__SELECTED TEXT__

He had three sons: Ashkenaz, Riphath (spelled Diphath in 1 Chronicles), and Togarmah. Ashkenaz' descendants were originally thought to be Scythians, but since the 11th century, they have been identified with Germany. Little is known about Riphath. Togarmah appears in both Armenian and Georgian history as the ancestor of the people who live there. They are thought to be the ancestors of Turkish speaking people.

Japheth's second son is Magog. The term might mean "from Gog," but no one is certain. Both Gog and Magog are referenced in apocalyptic accounts found in Ezekiel 38-39 and Rev. 20:8. Because of this association, they are usually spoken of together. In Revelation, they are metaphors for God's enemies.

Josephus claimed the descendants of Magog were the Scythians, the people north of the Black Sea. Others claim that Magog was the forefather of the Goths. This, however, is derived from linguistic similarities. Still others think descendants of Magog settled in Scandinavia after the flood. Swedish documents claim Magog had five sons. Irish documents claim he had three sons. Indeed, Queen Christina Alexandra of Sweden (ca 1626-89 CE) numbered herself as the 249th on a list of kings going all the way back to Magog.

In Islamic tradition, Gog and Magog are also paired and do nothing but make mischief. They are humans who were harassing the city of Jerusalem. A metal wall was installed to keep them at bay. The wall would be removed in the last days.

Less is known about Madai, the third son of Japheth. It is believed his descendants were connected to the Medes that appear in Assyrian documents around the mid-ninth century BCE.

Stored records:

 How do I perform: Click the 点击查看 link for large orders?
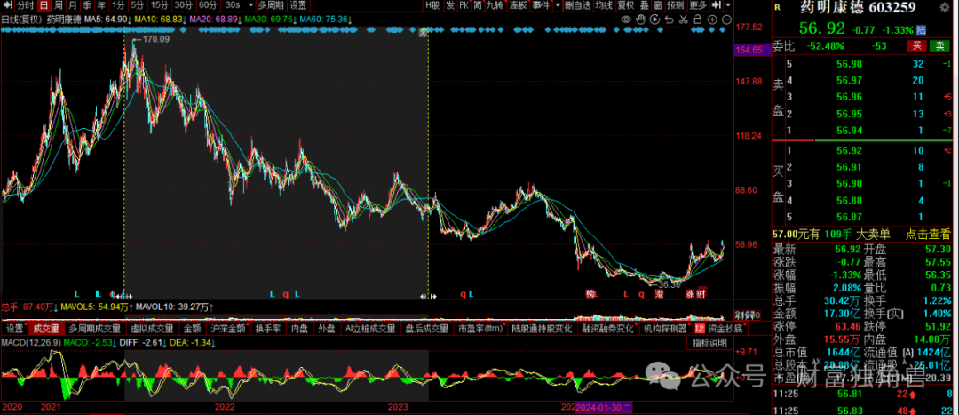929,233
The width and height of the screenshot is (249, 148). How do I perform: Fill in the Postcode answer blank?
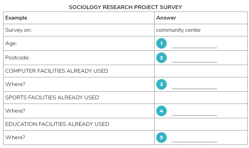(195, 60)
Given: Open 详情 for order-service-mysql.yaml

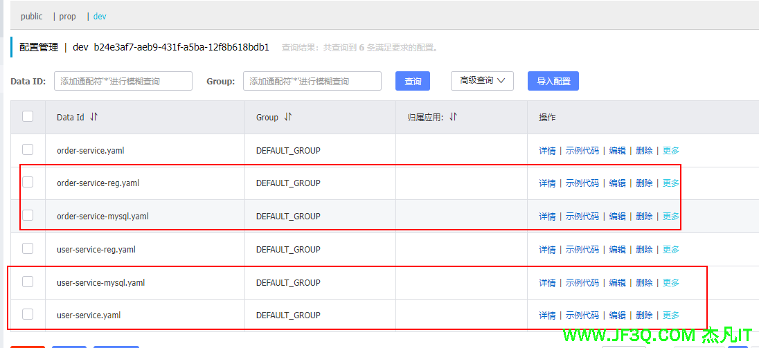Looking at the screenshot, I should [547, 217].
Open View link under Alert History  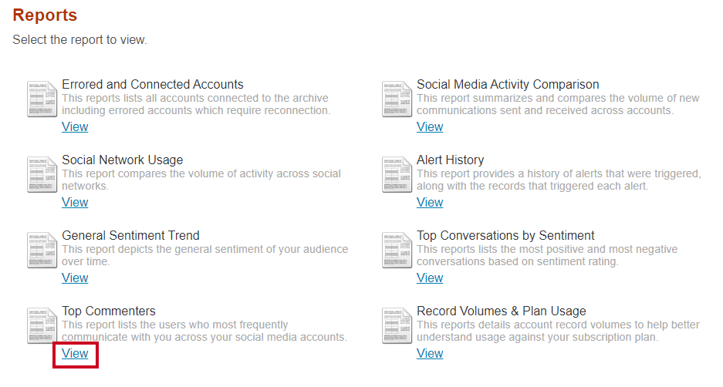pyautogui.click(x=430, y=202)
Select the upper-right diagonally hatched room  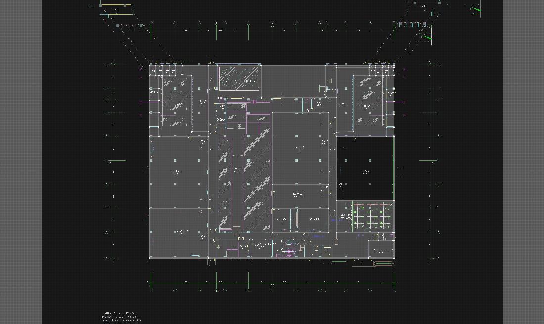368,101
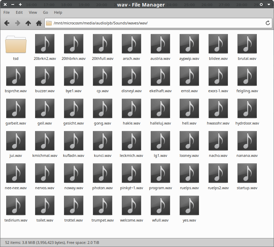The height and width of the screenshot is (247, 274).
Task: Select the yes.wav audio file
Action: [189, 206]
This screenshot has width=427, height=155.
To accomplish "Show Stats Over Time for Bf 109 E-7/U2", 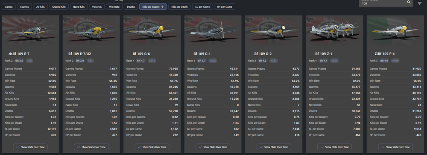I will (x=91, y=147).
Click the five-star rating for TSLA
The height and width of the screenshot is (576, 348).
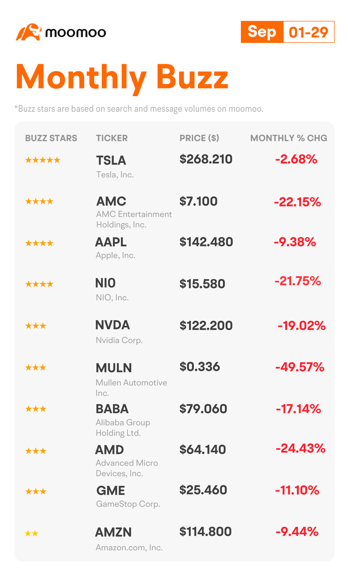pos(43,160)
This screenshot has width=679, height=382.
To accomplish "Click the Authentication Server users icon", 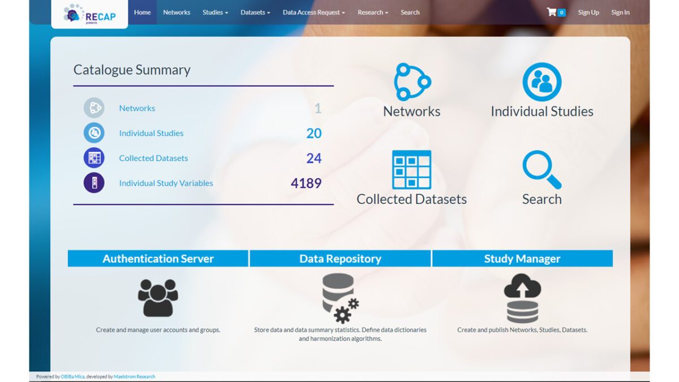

--

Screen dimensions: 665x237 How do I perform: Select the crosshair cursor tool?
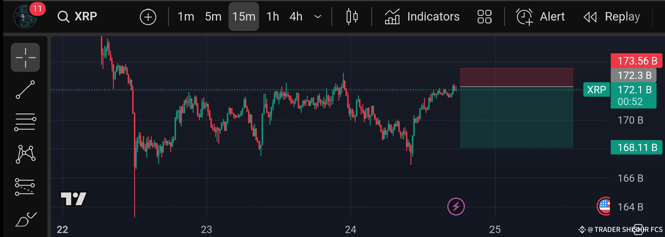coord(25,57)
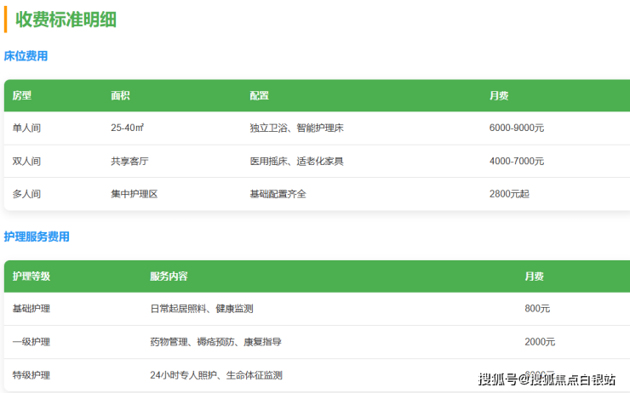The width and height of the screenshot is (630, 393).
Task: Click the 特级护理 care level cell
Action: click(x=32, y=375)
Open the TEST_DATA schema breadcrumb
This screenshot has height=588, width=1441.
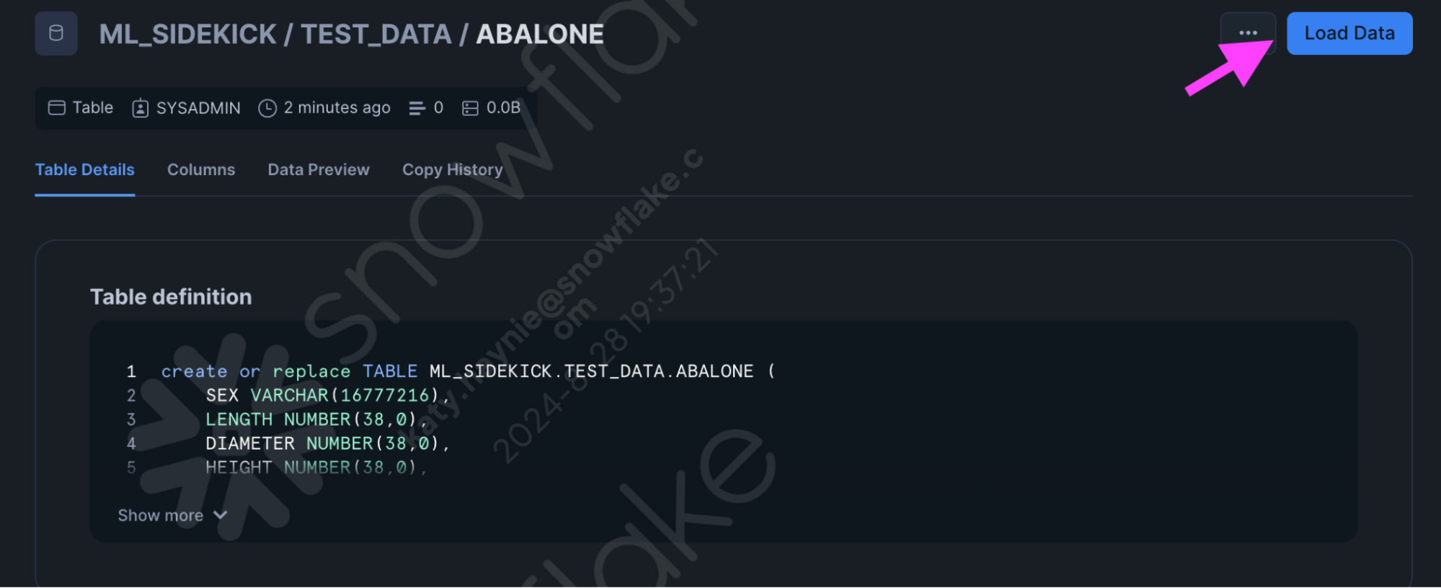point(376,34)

__TASK SET__
1) In the text about Japheth's sons, what place on the list of kings going back to Magog did Queen Christina Alexandra of Sweden give herself?
2) Repeat the text about Japheth's sons from "Japheth's second son" to "back to Magog.".
3) For each statement, tell whether it agrees with the text about Japheth's sons, and quote the words that decide it: (a) Little is known about Riphath. (b) Irish documents say Magog had five sons. (c) In Islamic tradition, a metal wall was put up to hold back Gog and Magog.
Rely only on the text about Japheth's sons.

__PER-TASK ANSWERS__
1) She numbered herself as the 249th.

2)
Japheth's second son is Magog. The term might mean "from Gog," but no one is certain. Both Gog and Magog are referenced in apocalyptic accounts found in Ezekiel 38-39 and Rev. 20:8. Because of this association, they are usually spoken of together. In Revelation, they are metaphors for God's enemies.

Josephus claimed the descendants of Magog were the Scythians, the people north of the Black Sea. Others claim that Magog was the forefather of the Goths. This, however, is derived from linguistic similarities. Still others think descendants of Magog settled in Scandinavia after the flood. Swedish documents claim Magog had five sons. Irish documents claim he had three sons. Indeed, Queen Christina Alexandra of Sweden (ca 1626-89 CE) numbered herself as the 249th on a list of kings going all the way back to Magog.

3)
(a) Yes: "Little is known about Riphath."
(b) No: "Irish documents claim he had three sons."
(c) Yes: "A metal wall was installed to keep them at bay."